Whisk together vinegar, 1/4 tsp sugar and 2 tbsp oil (dbl both for 4 ppl) in a large bowl. Add cucumbers. Season with salt and pepper, then toss to coat. Set aside. Stir together mayo, basil and mustard in a small bowl. Set aside.
Pat chicken dry with paper towels. Carefully slice into the centre of each chicken breast, parallel to the cutting board, leaving 1-inch intact on the other end. Open up chicken like a book. Drizzle with 1 tbsp oil (dbl for 4 ppl), then season with salt and pepper. Set aside.
Add chicken to grill. Reduce heat to medium, close lid and grill until chicken is cooked through, flipping once, 5-7 min per side.**
When chicken is almost cooked through, top with brie slices and add nectarines to the other side of the grill. Close lid and grill nectarines flipping once, until tender, 2-3 min. When nectarines are almost done, halve buns. Add bun halves, cut-side down. Close lid and grill buns until warmed through, 1-2 min. (NOTE: Keep an eye on buns so that they don't burn!)
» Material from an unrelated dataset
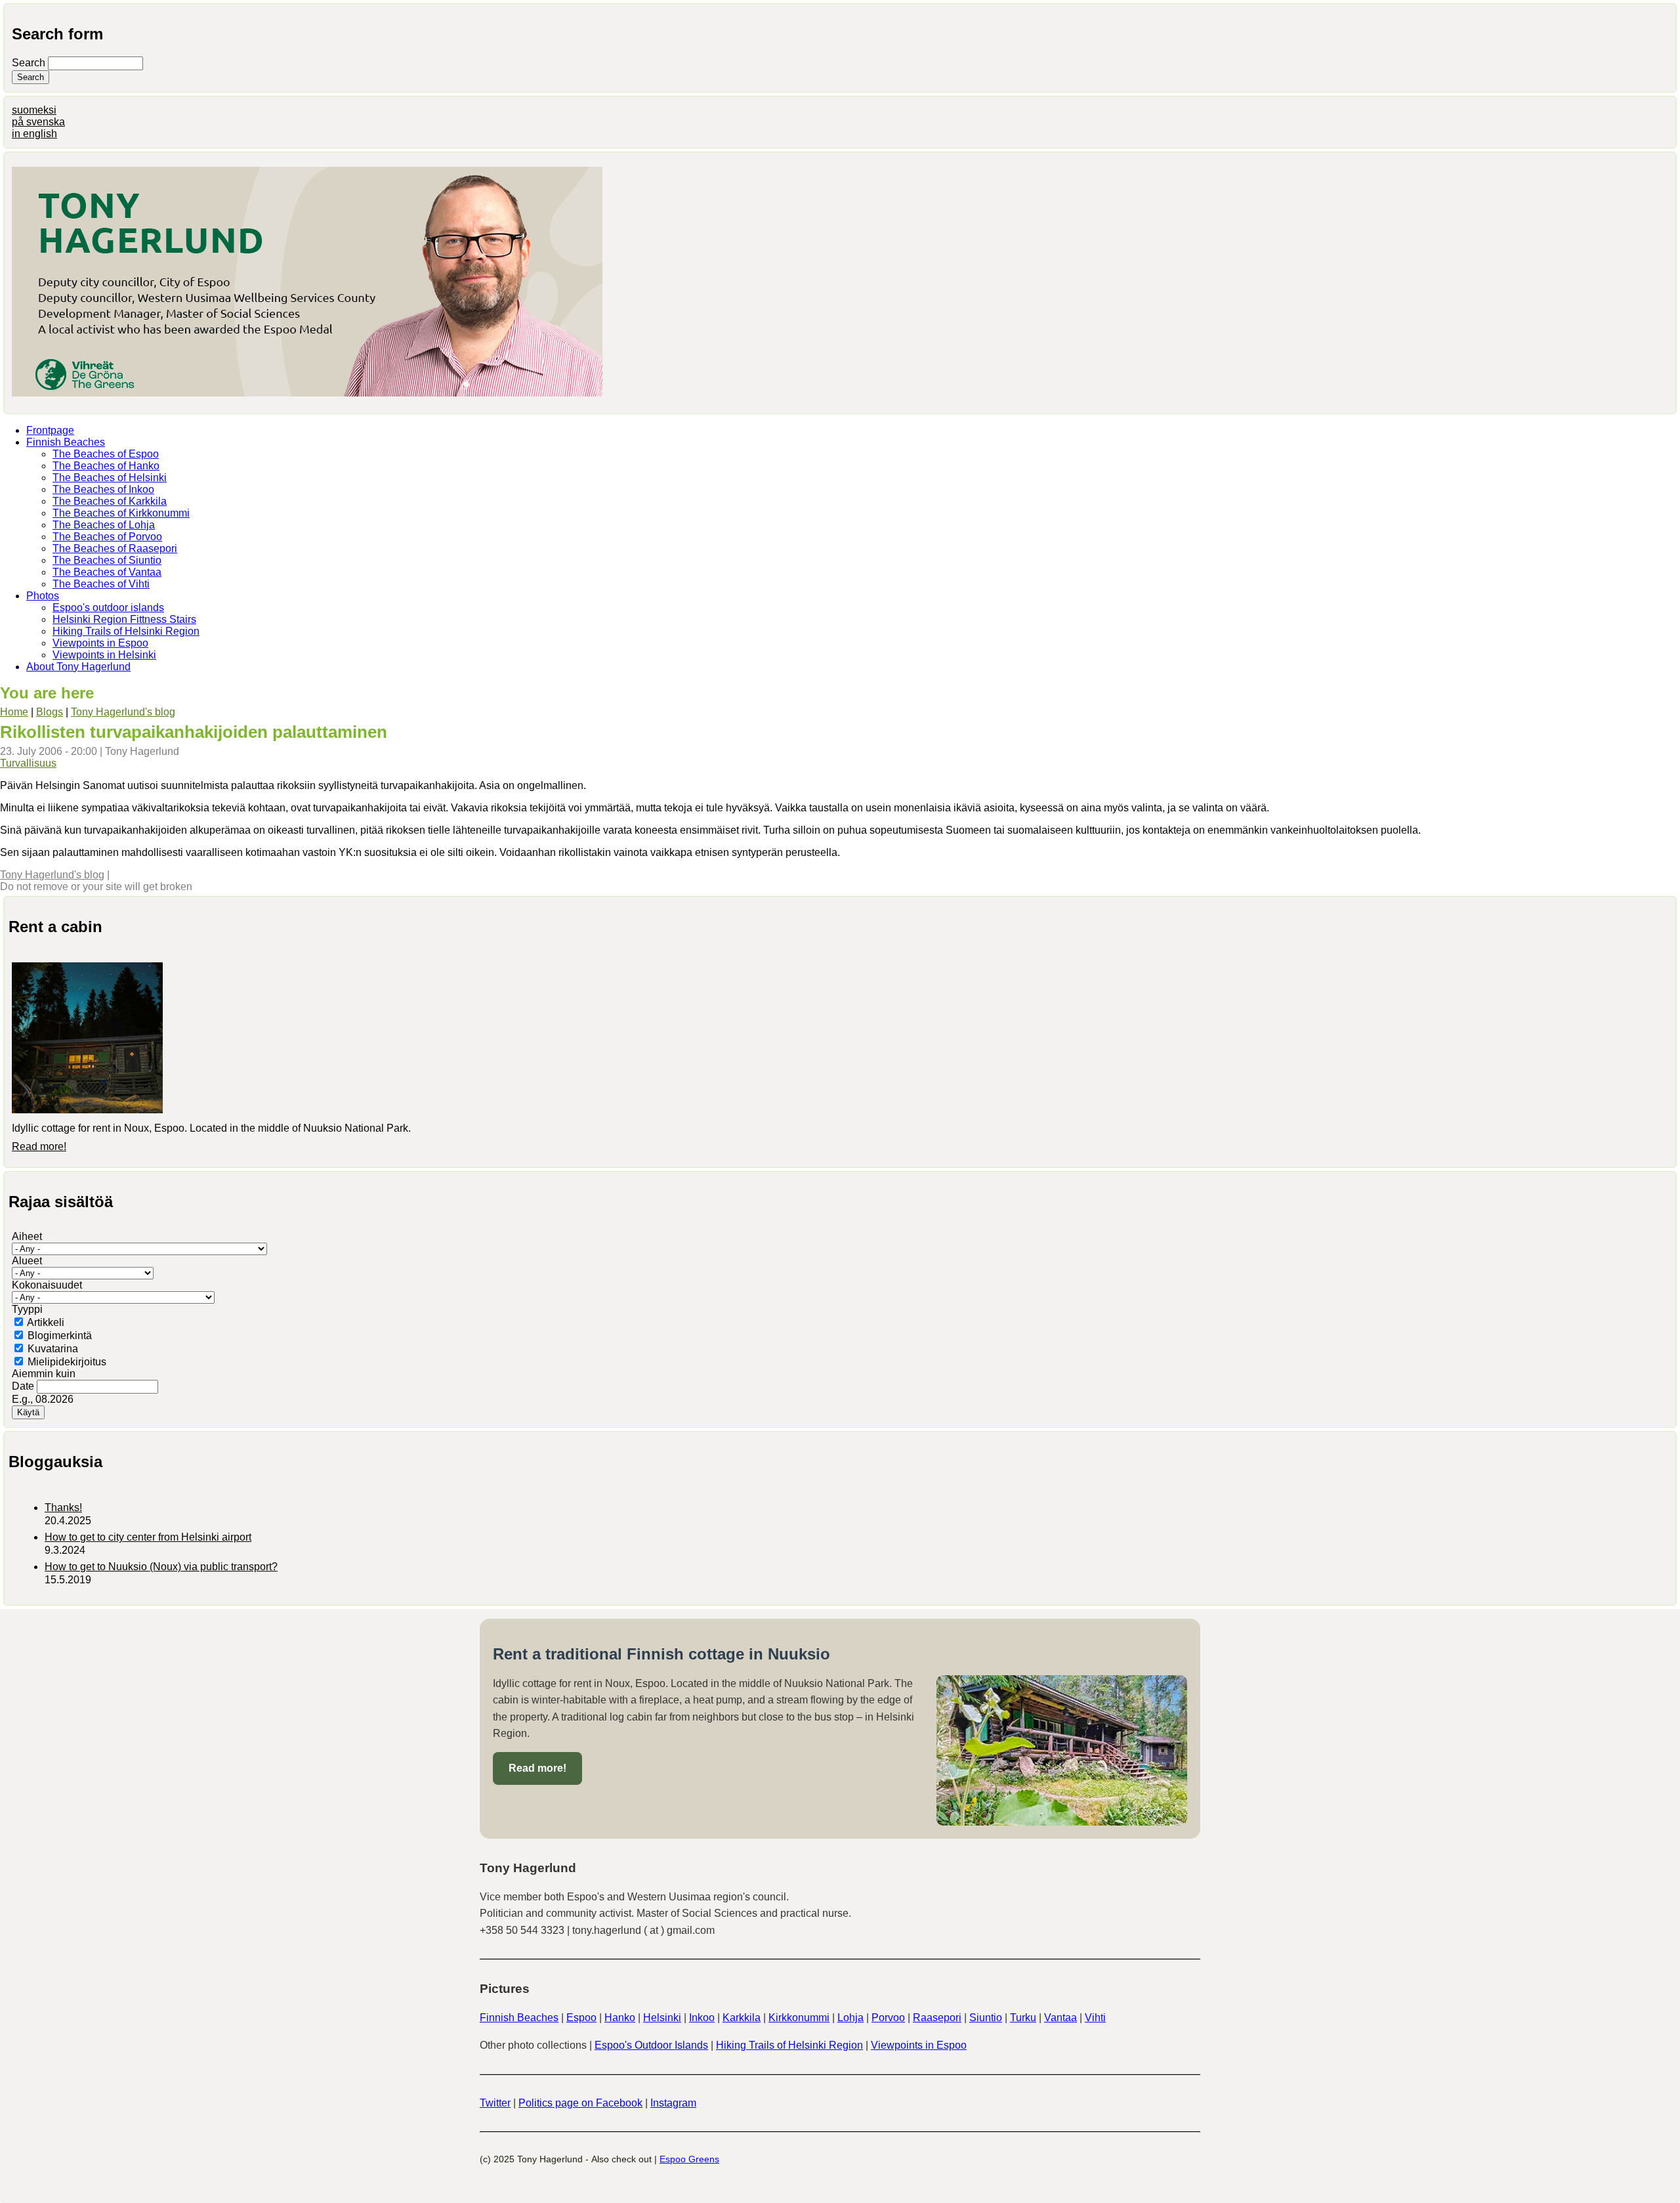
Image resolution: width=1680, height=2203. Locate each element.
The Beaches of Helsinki (109, 477)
Slice grilled nectarines into wedges. Add nectarines and arugula and spinach mix to the large bowl with marinated cucumbers. Toss to coat. Spread basil mayo over toasted bun halves. Top bottom buns with chicken, bacon and top buns. Divide burgers between plates. Serve with nectarine salad on the side.